Re: [PATCH 6/6] RPC: adjust timeout for connect, bind, restablish so that they sensitive to the major time out value

[Date Prev][Date Next][Thread Prev][Thread Next][Date Index][Thread Index]

 



On 02/05/2010 11:05 PM, Batsakis, Alexandros wrote:

My replies marked with the "AB" prefix

-----Original Message-----
From: Chuck Lever [mailto:chuck.lever@xxxxxxxxxx]
Sent: Fri 2/5/2010 4:11 PM
To: Batsakis, Alexandros
Cc: Batsakis, Alexandros; linux-nfs@xxxxxxxxxxxxxxx; Myklebust, Trond
Subject: Re: [PATCH 6/6] RPC: adjust timeout for connect, bind,
restablish so that they sensitive to the major time out value

On 02/05/2010 06:04 PM, Batsakis, Alexandros wrote:
 >
 >
 > On Feb 5, 2010, at 14:47, "Chuck Lever" <chuck.lever@xxxxxxxxxx> wrote:
 >
 >> On 02/05/2010 05:14 PM, Batsakis, Alexandros wrote:
 >>> Yeah sure,
 >>>
 >>> So imagine that for a specific connection the remaining major timeo
 >>> value is 30secs. Xs_connect has a default timeout before attempting to
 >>> reconnect of 60secs. The user (NFS) expects to "hear back" from the rpc
 >>> layer within the timeout as in often cases e.g. lease renewal, it's of
 >>> no benefit for an operation to reach the server at a later time and
miss
 >>> the critical time because it was sleeping for an arbitrary amount of
 >>> time.

Maybe you want RPC_TASK_SOFTCONN for NFSv4 renewals instead of
RPC_TASK_SOFT. This would cause the RENEW request to fail immediately
if the transport can't connect.

AB: is this a new flag ? I am not familiar with it. Or are you proposing
to add such a flag?
It's not an unreasonable thing to do

The flag was added recently (maybe in 2.6.33-rc?). It causes an individual RPC request to fail immediately if the underlying transport cannot be connected. It bypasses the reconnect timeout if the transport is not already connected.

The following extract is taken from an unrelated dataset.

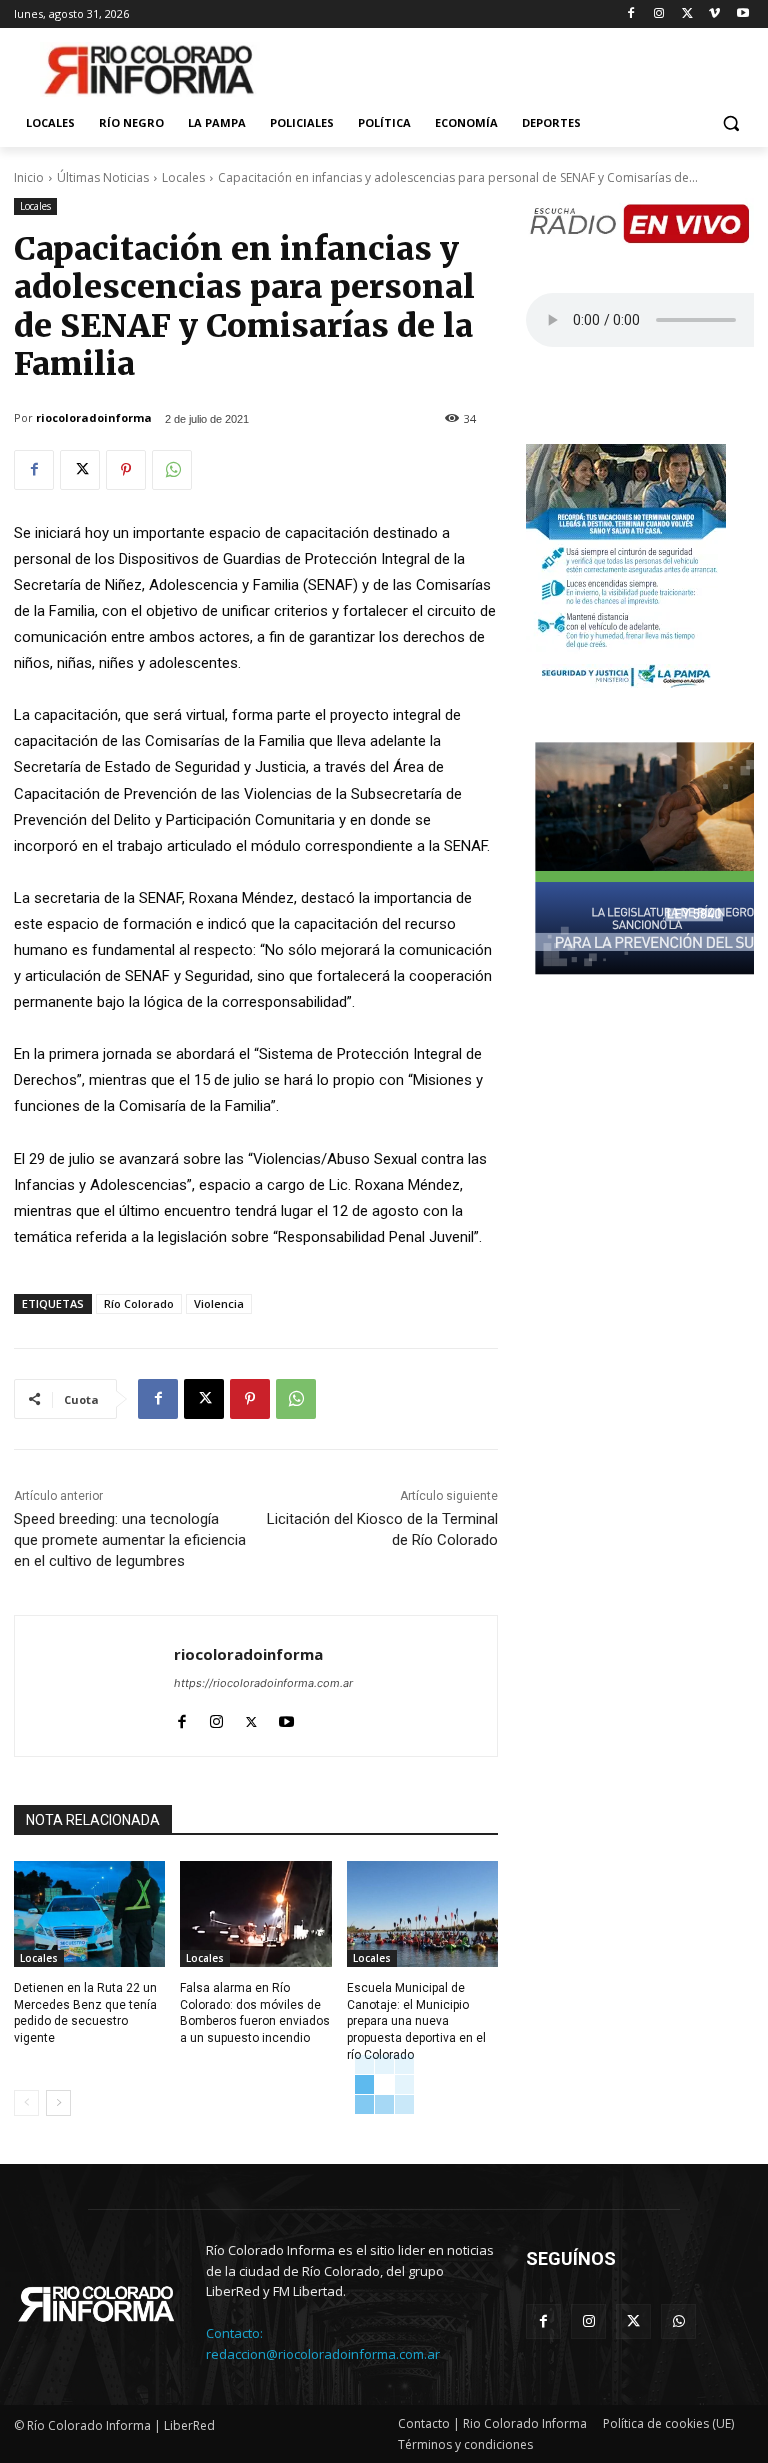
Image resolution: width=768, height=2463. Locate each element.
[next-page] (58, 2103)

Can you describe the scenario more precisely? If I wanted to reproduce
this here, how would I do it?

AB: mount a 4.1 server (or v4 with state, e.g. an open/lock etc.)
Then kill the server. With a lease time of 90 seconds the client
attempts to reconnect will come
roughly at 60-80secs and 120-140 secs. So the lease period of 90 secs is
lost.

That doesn't sound right to me. xs_connect is supposed to retry after 3 seconds and then back off exponentially until it is retrying once every 5 minutes. How do you determine when the client is retrying the connect: by watching for SYN packets or by enabling dprintk messages in xprtsock?

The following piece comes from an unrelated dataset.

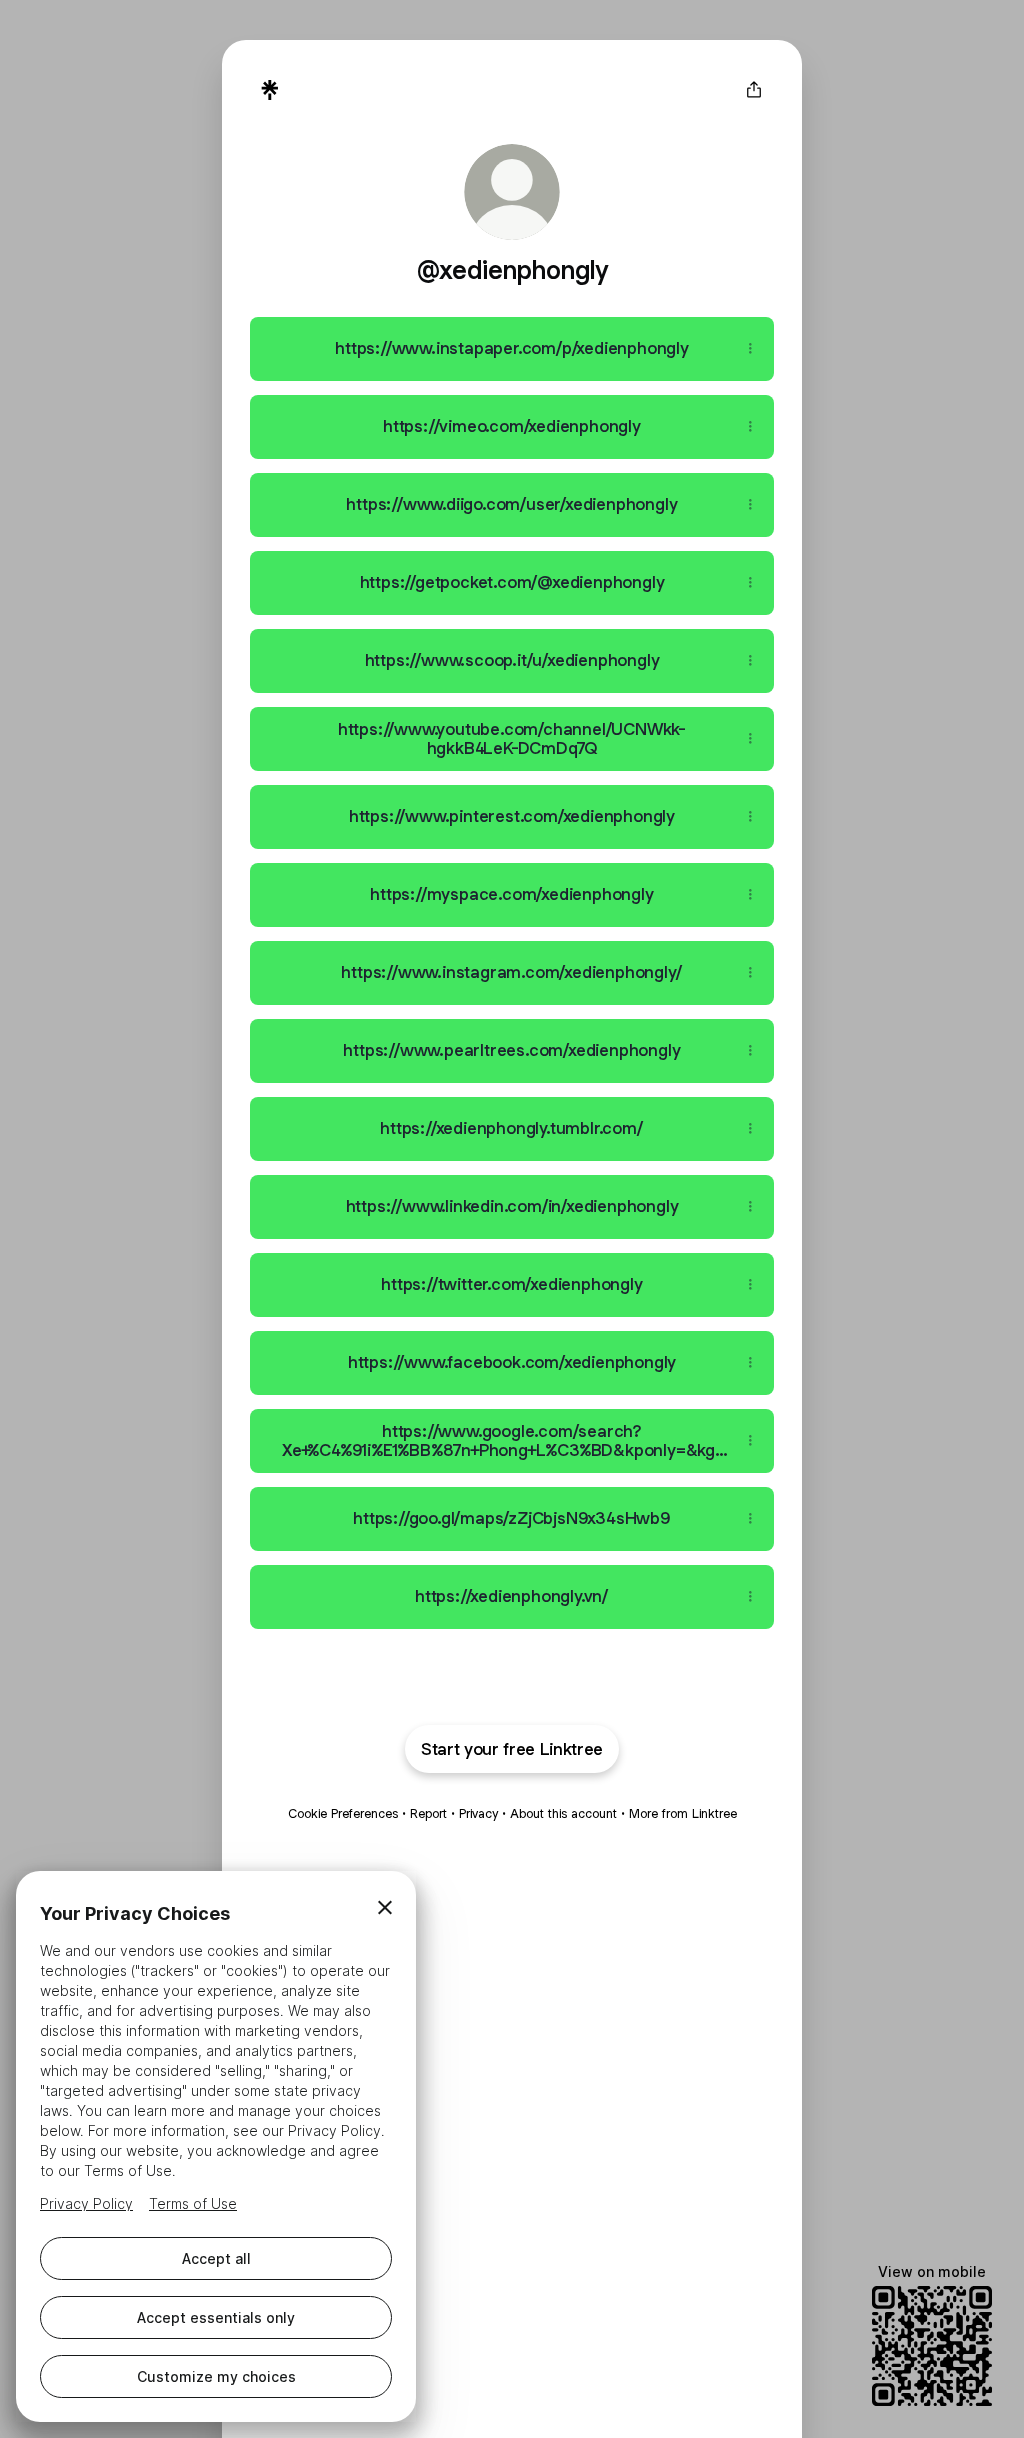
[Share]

 >> There are good reasons why there is a timeout before reestablishing a
 >> connection. Have you tested this patch with NFSv3 servers that are
 >> going up and down repeatedly, for example? I think skipping the
 >> reconnect delay could have consequences for the cases which the
 >> original xs_connect logic is supposed to address, and it's not
 >> something we want in many other cases.
 >>
 >
 > I am not skipping the reconnect delay. What i am saying is that it seems
 > wrong to me to hard-code the reconnection delay. Why 60secs for example
 > ? To me it seems that this value should be related to the timeout. Do
 > you disagree ?

Hrm. It looks like the TCP re-establish timeout starts at 3 seconds,
and then backs off to 5 minutes. So, it's not fixed, it's related to
how quickly the server responds to the client's connect() attempt.

AB: Agreed. All I am saying is let's cap this value.

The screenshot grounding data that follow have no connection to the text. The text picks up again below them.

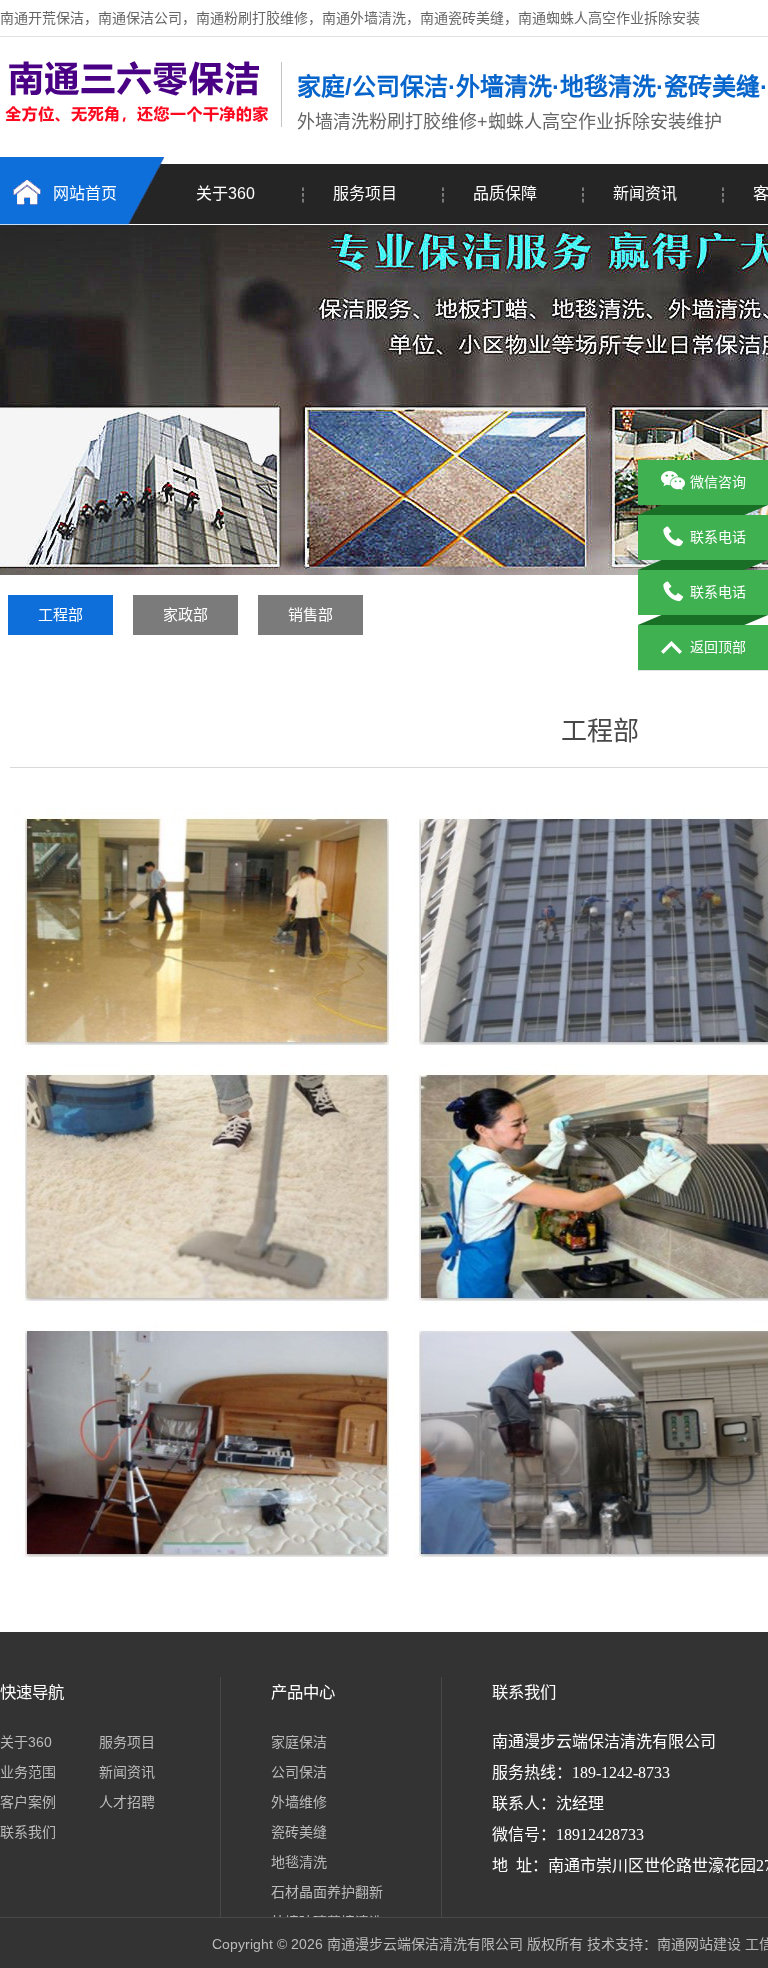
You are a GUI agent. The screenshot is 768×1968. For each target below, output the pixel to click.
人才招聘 (127, 1802)
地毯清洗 (299, 1862)
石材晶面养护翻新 (327, 1892)
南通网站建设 (699, 1944)
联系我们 (28, 1832)
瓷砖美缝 (299, 1832)
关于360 (225, 193)
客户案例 (28, 1802)
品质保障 (505, 193)
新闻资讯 (645, 193)
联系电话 (718, 537)
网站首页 (85, 193)
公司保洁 (299, 1772)
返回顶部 (718, 647)
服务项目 (365, 193)
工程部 (60, 614)
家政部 (185, 614)
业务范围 (28, 1772)
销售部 (310, 614)
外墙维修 (299, 1802)
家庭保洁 (299, 1742)
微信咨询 (718, 482)
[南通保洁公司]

It's capped today at 5 minutes. See XS_TCP_MAX_REEST_TO. Perhaps it could be lowered to 60 seconds.

But I don't yet see a need to link the reconnect timeout to the retransmit timeout. In nearly every case, a major timeout should occur if the client can't reconnect, and there's no harm done if that's delayed longer than is optimal.

RENEW is really quite the exception here. This procedure is the only one I can think of where the request has to start _and_ finish within a particular time limit.

I don't know as much about NFSv4 and especially RENEW as I should, but it seems to me there are a number of reasons why RENEW should perhaps be given its own transport.

1. If a RENEW is sent every 90 seconds, that means there's no possibility for the underlying transports to idle out.

2. We only need one RENEW per client-server pair, I think. Isn't it tied to the client ID?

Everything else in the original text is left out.